Work required
Return the lines below exactly, starting with the line that contains "Viewport: 1456px width, 826px height." and stopping after the last line.

+++

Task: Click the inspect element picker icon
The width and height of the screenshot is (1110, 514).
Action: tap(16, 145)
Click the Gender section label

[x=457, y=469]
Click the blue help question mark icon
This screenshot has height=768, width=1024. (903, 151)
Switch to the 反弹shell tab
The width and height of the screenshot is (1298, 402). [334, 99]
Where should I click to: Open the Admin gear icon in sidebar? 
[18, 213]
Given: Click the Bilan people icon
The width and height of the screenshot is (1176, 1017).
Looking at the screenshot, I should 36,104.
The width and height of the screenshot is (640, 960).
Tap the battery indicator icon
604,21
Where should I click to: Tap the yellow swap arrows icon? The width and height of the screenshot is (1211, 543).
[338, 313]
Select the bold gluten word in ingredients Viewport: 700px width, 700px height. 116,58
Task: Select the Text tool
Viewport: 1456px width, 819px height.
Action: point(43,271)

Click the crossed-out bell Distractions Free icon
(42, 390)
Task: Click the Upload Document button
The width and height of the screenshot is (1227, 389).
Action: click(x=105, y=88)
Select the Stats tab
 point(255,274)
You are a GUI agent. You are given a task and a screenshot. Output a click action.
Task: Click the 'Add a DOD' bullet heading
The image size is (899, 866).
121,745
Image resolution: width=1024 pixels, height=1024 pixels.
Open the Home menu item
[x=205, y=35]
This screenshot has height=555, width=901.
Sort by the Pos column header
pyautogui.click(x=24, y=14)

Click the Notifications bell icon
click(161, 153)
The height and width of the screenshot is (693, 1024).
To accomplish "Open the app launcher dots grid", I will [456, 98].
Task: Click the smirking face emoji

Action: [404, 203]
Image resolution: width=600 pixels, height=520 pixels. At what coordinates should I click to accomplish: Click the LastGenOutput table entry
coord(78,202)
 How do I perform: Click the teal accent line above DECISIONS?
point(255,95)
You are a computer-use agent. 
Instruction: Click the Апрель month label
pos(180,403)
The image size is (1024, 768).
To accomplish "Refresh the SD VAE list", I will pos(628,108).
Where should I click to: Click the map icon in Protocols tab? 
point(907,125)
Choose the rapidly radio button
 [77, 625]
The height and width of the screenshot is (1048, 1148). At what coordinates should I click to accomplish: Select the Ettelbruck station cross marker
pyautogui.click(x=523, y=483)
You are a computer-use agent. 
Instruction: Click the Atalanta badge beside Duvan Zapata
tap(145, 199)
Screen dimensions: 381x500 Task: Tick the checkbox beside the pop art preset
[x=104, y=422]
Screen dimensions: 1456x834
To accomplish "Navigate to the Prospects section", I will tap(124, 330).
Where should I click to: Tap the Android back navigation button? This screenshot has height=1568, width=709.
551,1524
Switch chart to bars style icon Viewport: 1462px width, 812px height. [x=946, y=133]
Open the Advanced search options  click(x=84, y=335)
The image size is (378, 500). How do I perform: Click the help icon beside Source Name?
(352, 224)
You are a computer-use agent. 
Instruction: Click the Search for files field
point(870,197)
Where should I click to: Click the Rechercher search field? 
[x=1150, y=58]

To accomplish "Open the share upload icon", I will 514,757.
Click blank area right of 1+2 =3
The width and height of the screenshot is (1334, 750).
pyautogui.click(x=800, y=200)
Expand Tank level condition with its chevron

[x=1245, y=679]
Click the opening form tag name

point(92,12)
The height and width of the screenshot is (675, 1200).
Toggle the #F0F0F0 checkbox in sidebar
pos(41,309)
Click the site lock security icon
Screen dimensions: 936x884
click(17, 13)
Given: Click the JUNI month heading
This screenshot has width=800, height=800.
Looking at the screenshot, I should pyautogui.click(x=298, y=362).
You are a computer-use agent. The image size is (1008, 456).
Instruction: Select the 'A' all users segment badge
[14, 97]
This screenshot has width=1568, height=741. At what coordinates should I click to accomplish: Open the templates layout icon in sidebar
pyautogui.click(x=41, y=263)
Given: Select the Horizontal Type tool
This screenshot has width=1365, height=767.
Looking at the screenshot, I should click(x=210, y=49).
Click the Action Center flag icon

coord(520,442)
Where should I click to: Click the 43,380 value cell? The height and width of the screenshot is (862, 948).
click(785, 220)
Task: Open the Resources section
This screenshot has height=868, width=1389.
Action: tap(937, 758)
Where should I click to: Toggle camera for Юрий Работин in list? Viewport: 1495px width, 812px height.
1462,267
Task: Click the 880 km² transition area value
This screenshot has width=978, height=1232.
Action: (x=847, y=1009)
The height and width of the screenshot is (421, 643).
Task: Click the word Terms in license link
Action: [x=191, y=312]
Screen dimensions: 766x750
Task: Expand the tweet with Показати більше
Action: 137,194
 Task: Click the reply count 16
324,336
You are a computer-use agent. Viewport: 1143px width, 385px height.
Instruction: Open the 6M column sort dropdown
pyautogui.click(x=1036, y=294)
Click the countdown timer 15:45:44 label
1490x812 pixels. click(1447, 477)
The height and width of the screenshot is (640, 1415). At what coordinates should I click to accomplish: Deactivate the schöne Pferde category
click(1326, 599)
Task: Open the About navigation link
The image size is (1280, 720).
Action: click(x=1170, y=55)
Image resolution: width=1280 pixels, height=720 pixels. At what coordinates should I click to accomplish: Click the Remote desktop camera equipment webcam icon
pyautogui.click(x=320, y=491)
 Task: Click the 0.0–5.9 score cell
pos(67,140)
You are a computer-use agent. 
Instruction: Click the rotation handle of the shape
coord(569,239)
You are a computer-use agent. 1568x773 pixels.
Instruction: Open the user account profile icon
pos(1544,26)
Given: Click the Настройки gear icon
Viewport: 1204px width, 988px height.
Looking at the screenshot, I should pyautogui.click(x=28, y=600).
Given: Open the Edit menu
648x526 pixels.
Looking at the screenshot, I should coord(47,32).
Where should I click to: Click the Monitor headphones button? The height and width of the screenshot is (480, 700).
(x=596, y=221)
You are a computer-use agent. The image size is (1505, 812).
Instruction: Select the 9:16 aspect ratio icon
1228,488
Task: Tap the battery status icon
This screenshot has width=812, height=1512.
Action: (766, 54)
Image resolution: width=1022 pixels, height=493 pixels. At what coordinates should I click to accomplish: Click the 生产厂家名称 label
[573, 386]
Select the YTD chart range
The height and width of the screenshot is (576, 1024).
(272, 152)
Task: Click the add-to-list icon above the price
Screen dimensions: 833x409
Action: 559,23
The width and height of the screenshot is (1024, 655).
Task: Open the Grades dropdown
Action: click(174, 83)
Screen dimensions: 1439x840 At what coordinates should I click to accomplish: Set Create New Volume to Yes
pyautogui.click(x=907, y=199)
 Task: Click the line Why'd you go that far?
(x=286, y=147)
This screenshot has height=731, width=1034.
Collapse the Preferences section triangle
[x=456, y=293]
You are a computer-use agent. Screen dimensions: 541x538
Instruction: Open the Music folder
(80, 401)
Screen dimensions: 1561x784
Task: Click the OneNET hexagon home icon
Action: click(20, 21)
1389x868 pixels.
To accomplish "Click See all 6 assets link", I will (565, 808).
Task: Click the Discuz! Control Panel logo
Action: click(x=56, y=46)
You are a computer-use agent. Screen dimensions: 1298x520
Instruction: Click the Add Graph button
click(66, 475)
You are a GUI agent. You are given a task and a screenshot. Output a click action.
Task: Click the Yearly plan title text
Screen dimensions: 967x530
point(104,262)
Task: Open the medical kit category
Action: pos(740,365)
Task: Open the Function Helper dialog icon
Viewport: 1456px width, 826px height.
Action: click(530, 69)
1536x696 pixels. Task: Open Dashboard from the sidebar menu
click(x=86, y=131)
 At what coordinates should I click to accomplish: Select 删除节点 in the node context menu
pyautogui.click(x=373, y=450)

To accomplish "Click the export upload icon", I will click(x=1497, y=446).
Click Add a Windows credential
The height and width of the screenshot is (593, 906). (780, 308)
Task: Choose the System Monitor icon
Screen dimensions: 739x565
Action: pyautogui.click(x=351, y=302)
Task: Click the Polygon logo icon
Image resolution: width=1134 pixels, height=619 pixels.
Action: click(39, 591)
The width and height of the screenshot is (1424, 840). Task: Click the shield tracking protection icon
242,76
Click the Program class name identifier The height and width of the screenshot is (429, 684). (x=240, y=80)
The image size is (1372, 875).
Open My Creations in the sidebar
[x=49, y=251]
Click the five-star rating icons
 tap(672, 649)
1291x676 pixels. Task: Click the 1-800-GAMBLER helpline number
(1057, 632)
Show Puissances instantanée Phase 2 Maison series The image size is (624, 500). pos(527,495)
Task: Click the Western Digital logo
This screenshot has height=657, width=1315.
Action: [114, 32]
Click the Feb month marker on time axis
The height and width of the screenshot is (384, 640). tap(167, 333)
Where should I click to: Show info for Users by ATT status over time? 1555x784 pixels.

+++

Response area
Viewport: 1456px width, 826px height.
Action: click(530, 69)
1536x696 pixels. Task: Open Dashboard from the sidebar menu
click(x=86, y=131)
 At what coordinates should I click to accomplish: Select 删除节点 in the node context menu
pyautogui.click(x=373, y=450)

To accomplish "Click the export upload icon", I will click(x=1497, y=446).
Click Add a Windows credential
The height and width of the screenshot is (593, 906). (780, 308)
Task: Choose the System Monitor icon
Screen dimensions: 739x565
Action: pyautogui.click(x=351, y=302)
Task: Click the Polygon logo icon
Image resolution: width=1134 pixels, height=619 pixels.
Action: click(39, 591)
The width and height of the screenshot is (1424, 840). Task: Click the shield tracking protection icon
242,76
Click the Program class name identifier The height and width of the screenshot is (429, 684). (x=240, y=80)
The image size is (1372, 875).
Open My Creations in the sidebar
[x=49, y=251]
Click the five-star rating icons
 tap(672, 649)
1291x676 pixels. Task: Click the 1-800-GAMBLER helpline number
(1057, 632)
Show Puissances instantanée Phase 2 Maison series The image size is (624, 500). pos(527,495)
Task: Click the Western Digital logo
This screenshot has height=657, width=1315.
Action: [114, 32]
Click the Feb month marker on time axis
The height and width of the screenshot is (384, 640). tap(167, 333)
Where should I click to: Show info for Users by ATT status over time? 1555x784 pixels.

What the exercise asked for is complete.